Recommendation 4.2: Evaluate existing privacy and security regulations and laws and identify opportunities for a national legal framework to protect patients while fostering technological innovation to support patient navigation.

The technological landscape has changed significantly since the Health Insurance Portability and Accountability Act of 1996 (HIPAA) and the 2009 Health Information Technology for Economic and Clinical Health (HITECH) Act were enacted; for example, more than half of U.S. adults report having used a mobile health application within the past 12 months. Although these apps generate, store, and use individuals’ health data, in most cases they are not considered covered entities or business associates under HIPAA and therefore are not subject to HIPAA standards of privacy and security.

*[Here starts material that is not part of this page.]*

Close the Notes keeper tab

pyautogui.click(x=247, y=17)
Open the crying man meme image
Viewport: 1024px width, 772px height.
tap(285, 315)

There have been efforts to address these limitations and to protect the large and growing body of health data that falls outside the purview of HIPAA, and the federal government is working to address this gap from multiple perspectives. The Panel encourages continued discussion on this topic within and between all branches of the federal government. Mechanisms should be explored to protect patient data without obstructing data sharing and integration that support cancer care and research. The Panel recommends commissioning the National Academies of Sciences, Engineering, and Medicine to evaluate the current regulatory landscape and provide guidance to legislators on next steps to improve policies to better serve patients.

Part III. Conclusions

Patient navigation has been proven to reduce cancer disparities—a critical problem facing the National Cancer Program—by addressing individual and systemic barriers to accessing timely and high-quality care. In this report, the Panel identifies ways technology could be used to enhance evidence-based patient navigation for people with cancer.

The Panel has defined four priority areas and provided recommendations in each area to promote effective and appropriate use of technology for cancer navigation. These recommendations should be implemented in alignment with the following principles: first, that technology should augment, not replace, people; second, that technology must be responsibly developed and used; and third, that technology should help achieve equity, not exacerbate disparities.